Question

My question is a follow-up to this topic. I love the simplicity and performance of Firebase from what I have seen so far.

As I understand, firebase.js syncs data snapshots from the server into an object in Javascript memory. However there is currently no functionality to cache this data to disk.

As a result:

  1. Applications are required to have a connection when they start-up, thus there is no true offline access.
  2. Bandwidth is wasted every time an app starts up by re-transmitting all previous data.

Since the snapshot data is sitting in memory as a Javascript object, it should be quite trivial to serialize it as JSON and save it to localStorage, so the exact application state can be loaded next time the app is started, online or not. But as the firebase.js code is minified and cryptic I have no idea where to look.

PouchDB handles this very well on a CouchDB backend. (But it lacks the quick response time and simplicity of Firebase.)

So my questions are:

1. What data would I need to serialize to save a snapshot to localStorage? How can I then load this back into Firebase when the app starts?

2. Where can I download the original non-minified dev source code for firebase.js?

(By the way, two features that would help Firebase blow the competition out of the water: offline caching and map reduce.)

Was it helpful?

Solution

Offline caching and map reduce-like functionality are both in development. The firebase.js source is available here for dev and debugging.

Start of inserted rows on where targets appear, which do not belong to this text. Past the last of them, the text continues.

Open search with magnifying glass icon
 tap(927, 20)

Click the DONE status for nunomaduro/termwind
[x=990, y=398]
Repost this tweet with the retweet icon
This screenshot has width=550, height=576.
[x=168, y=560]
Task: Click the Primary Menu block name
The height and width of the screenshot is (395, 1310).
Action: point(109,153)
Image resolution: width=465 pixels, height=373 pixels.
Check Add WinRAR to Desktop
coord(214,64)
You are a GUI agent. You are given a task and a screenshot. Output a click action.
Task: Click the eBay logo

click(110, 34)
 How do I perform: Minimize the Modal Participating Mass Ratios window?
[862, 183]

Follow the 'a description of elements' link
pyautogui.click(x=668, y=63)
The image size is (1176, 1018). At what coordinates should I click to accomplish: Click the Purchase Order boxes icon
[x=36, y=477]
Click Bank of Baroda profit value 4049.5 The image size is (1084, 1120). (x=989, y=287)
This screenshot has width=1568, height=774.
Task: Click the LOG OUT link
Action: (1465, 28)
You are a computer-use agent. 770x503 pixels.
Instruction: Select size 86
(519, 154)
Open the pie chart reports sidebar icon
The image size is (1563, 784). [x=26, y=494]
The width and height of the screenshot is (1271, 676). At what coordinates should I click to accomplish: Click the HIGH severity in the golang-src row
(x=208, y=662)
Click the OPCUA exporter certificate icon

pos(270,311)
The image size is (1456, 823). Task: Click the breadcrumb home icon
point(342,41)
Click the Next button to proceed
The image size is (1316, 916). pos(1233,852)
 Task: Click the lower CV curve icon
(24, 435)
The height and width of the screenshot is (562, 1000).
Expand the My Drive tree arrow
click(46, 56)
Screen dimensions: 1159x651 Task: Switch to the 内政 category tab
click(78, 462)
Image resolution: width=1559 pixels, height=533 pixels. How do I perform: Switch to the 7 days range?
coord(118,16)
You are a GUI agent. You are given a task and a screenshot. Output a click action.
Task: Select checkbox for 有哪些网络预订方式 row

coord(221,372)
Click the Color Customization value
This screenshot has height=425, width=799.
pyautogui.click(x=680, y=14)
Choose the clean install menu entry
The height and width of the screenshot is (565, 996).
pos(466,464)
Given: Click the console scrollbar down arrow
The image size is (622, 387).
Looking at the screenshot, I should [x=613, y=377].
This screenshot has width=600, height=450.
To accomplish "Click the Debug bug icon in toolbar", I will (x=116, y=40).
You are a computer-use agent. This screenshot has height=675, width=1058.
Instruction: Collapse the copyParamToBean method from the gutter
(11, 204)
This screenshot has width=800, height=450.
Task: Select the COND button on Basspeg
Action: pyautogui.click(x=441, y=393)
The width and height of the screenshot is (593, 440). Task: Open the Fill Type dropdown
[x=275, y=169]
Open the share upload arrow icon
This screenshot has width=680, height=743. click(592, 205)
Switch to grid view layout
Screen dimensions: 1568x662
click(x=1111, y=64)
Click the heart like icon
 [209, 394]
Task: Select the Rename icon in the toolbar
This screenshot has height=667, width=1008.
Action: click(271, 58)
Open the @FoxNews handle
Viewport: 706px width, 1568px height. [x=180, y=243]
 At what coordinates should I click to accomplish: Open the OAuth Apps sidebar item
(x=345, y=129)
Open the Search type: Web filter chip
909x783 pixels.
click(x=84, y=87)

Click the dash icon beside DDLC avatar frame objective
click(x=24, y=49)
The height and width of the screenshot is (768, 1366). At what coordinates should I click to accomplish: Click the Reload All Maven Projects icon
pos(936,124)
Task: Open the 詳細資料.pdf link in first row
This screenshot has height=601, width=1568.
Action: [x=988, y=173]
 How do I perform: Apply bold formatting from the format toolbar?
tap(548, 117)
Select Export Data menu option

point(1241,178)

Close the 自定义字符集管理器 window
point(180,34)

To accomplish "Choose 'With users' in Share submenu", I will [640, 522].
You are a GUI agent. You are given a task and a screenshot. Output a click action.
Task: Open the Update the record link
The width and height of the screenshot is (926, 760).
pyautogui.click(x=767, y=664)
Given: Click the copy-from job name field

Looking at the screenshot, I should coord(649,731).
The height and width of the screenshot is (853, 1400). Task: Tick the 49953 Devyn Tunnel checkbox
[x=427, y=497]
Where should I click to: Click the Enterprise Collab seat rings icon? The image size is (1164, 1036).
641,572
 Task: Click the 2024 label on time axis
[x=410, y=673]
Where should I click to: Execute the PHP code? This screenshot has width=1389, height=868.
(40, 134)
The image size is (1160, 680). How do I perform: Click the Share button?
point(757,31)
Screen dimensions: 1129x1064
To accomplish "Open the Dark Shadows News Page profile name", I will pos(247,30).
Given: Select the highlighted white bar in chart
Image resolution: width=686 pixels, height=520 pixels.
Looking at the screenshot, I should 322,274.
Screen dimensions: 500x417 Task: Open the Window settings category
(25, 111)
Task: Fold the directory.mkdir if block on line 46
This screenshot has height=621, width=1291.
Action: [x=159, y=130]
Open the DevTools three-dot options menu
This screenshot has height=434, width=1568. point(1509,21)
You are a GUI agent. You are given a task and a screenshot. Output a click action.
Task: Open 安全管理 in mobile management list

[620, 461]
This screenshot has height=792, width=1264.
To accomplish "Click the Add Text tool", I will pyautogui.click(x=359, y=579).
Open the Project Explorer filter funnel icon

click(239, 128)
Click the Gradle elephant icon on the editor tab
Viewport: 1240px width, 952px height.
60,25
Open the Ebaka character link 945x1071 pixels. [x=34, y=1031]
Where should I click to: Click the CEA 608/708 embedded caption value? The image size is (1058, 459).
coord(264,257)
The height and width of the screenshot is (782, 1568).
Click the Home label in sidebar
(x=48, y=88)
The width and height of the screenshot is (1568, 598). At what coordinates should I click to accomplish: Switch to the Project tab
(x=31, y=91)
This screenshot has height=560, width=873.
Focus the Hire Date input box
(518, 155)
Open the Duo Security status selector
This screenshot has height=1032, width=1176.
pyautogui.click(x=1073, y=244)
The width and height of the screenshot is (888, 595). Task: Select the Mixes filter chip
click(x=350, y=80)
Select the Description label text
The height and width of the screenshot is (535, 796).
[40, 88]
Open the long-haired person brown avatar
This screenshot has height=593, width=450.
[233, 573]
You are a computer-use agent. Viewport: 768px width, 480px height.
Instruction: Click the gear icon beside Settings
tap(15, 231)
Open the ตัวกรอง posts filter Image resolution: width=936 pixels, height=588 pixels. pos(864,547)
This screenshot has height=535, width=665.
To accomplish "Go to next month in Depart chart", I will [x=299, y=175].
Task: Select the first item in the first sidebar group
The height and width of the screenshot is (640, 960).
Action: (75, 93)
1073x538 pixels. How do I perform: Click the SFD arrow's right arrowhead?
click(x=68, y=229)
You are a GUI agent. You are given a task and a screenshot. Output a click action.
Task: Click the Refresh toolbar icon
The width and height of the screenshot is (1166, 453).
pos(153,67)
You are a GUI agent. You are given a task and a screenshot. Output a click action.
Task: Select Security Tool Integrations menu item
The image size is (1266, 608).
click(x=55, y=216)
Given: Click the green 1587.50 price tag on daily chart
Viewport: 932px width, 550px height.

You can serialize a snapshot locally using exportVal to preserve all priority data. If you aren't using priorities, a simple value will do:

var fb = new Firebase(URL);
fb.once('value', function(snapshot) {
   console.log('values with priorities', snapshot.exportVal());

   console.log('values without priorities', snapshot.val());
});

Later, if Firebase is offline (use .info/connected to help determine this) when your app is loaded, you can call .set() to put that data back into the local Firebase. When/if Firebase comes online, it will be synced.

However, this is truly only suitable for static data that only one person will access and change. Consider, for example, the fallout if I download the data, keep it locally for a week, and it's modified by several other users during that time, then I load my app offline, make one minor change, and then come online. My stale changes would blow away all the work done in between.

There are lots of ways to deal with this--conflict resolution, using security rules and update counters/timestamps to detect stale data and prevent regressions--but this isn't a simple affair and needs deep consideration before you head down this route.